A full and exact copy of the listing that follows is needed.
:::
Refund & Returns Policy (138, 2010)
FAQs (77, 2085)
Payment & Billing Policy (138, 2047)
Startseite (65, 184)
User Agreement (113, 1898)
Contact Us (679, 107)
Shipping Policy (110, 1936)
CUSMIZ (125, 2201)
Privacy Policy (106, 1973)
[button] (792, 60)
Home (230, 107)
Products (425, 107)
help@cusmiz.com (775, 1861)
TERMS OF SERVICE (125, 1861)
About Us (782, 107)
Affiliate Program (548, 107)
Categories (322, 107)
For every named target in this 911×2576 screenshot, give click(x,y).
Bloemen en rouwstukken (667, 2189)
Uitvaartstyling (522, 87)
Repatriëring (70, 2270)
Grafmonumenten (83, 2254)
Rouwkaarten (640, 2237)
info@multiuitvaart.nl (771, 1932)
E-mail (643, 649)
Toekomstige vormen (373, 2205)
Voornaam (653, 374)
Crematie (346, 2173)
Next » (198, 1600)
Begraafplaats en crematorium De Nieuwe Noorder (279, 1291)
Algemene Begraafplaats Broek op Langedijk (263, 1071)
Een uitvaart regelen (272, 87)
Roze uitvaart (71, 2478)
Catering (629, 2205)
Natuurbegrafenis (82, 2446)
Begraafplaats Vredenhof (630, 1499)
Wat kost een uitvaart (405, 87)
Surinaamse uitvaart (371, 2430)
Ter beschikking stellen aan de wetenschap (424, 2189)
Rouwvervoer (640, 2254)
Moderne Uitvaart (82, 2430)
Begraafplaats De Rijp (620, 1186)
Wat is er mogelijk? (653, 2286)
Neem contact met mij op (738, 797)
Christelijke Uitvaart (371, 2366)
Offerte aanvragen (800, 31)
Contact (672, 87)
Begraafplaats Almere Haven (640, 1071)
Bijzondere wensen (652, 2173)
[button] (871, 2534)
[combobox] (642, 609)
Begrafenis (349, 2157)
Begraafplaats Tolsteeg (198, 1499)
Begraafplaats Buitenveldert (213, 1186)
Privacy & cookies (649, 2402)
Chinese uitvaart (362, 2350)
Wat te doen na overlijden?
:::
### Response to the task
Refund & Returns Policy (138, 2010)
FAQs (77, 2085)
Payment & Billing Policy (138, 2047)
Startseite (65, 184)
User Agreement (113, 1898)
Contact Us (679, 107)
Shipping Policy (110, 1936)
CUSMIZ (125, 2201)
Privacy Policy (106, 1973)
[button] (792, 60)
Home (230, 107)
Products (425, 107)
help@cusmiz.com (775, 1861)
TERMS OF SERVICE (125, 1861)
About Us (782, 107)
Affiliate Program (548, 107)
Categories (322, 107)
For every named target in this 911×2576 screenshot, give click(x,y).
Bloemen en rouwstukken (667, 2189)
Uitvaartstyling (522, 87)
Repatriëring (70, 2270)
Grafmonumenten (83, 2254)
Rouwkaarten (640, 2237)
info@multiuitvaart.nl (771, 1932)
E-mail (643, 649)
Toekomstige vormen (373, 2205)
Voornaam (653, 374)
Crematie (346, 2173)
Next » (198, 1600)
Begraafplaats en crematorium De Nieuwe Noorder (279, 1291)
Algemene Begraafplaats Broek op Langedijk (263, 1071)
Een uitvaart regelen (272, 87)
Roze uitvaart (71, 2478)
Catering (629, 2205)
Natuurbegrafenis (82, 2446)
Begraafplaats Vredenhof (630, 1499)
Wat kost een uitvaart (405, 87)
Surinaamse uitvaart (371, 2430)
Ter beschikking stellen aan de wetenschap (424, 2189)
Rouwvervoer (640, 2254)
Moderne Uitvaart (82, 2430)
Begraafplaats De Rijp (620, 1186)
Wat is er mogelijk? (653, 2286)
Neem contact met mij op (738, 797)
Christelijke Uitvaart (371, 2366)
Offerte aanvragen (800, 31)
Contact (672, 87)
Begraafplaats Almere Haven (640, 1071)
Bijzondere wensen (652, 2173)
[button] (871, 2534)
[combobox] (642, 609)
Begrafenis (349, 2157)
Begraafplaats Tolsteeg (198, 1499)
Begraafplaats Buitenveldert (213, 1186)
Privacy & cookies (649, 2402)
Chinese uitvaart (362, 2350)
Wat te doen na overlijden?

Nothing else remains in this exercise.